The government took the unusual step of launching a High Court bid to block industrial action after guards gathered outside establishments around the country.
What has happened?
Thousands of staff have stopped work after the Prison Officers Association directed its members to take protest action after talks with the government over health and safety issues broke down.
Why have they taken this step?
The POA said surges in violence and self-harm, along with recent incidents including an alleged murder and the escape of two inmates, show the service is "in meltdown".
What has the government said?
The Ministry of Justice said there is no justification for the action, which it described as "unlawful", and pledged to take the matter to the courts.

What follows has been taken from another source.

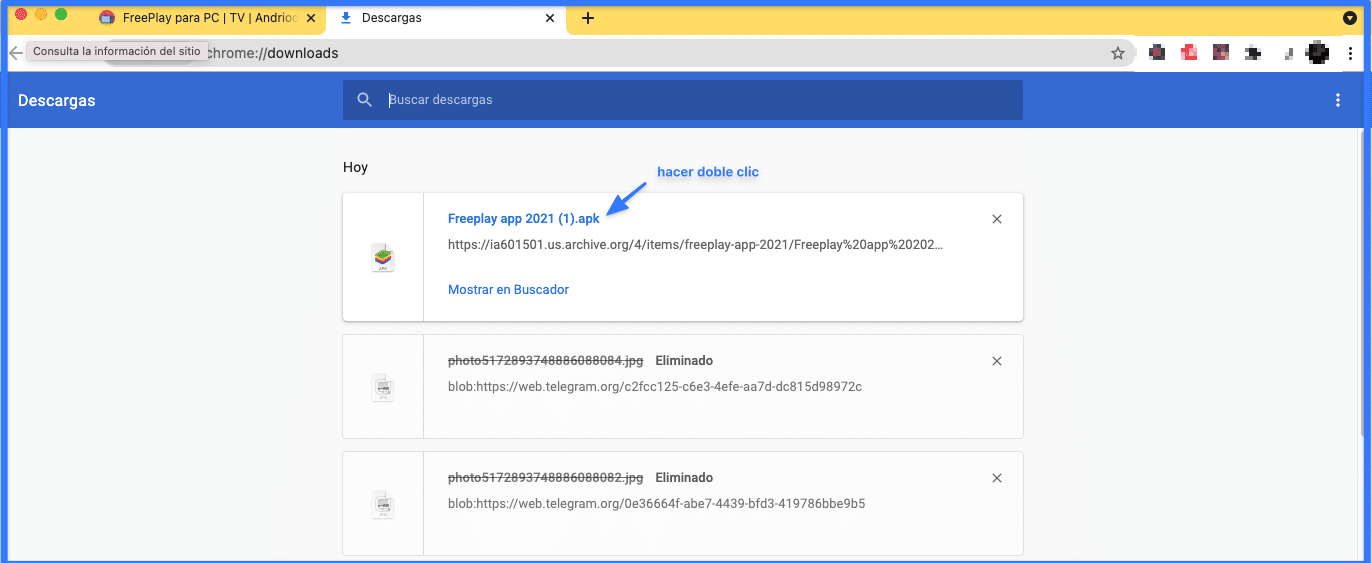The image size is (1372, 563).
Task: Expand the tab search dropdown arrow
Action: click(x=1349, y=18)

How bad is the situation in jails?
Rising levels of violence have prompted a flurry of warnings about the state of prisons, with assaults on staff up by 43% in the year to June.
What are the reasons for the problems?
Union bosses have highlighted dwindling staffing numbers, while the availability of drugs - previously known as legal highs - have been identified as a major problem.
Campaign groups have called for prison numbers to be lowered to reduce overcrowding.
What is the government doing about it?
Justice Secretary Liz Truss, who has condemned "unacceptable" levels of violence in prisons, unveiled her blueprint for prison reform earlier this month.
It includes a recruitment drive to add 2,500 new officers to the front line and "no-fly zones" to stop drones dropping drugs and other contraband into prisons.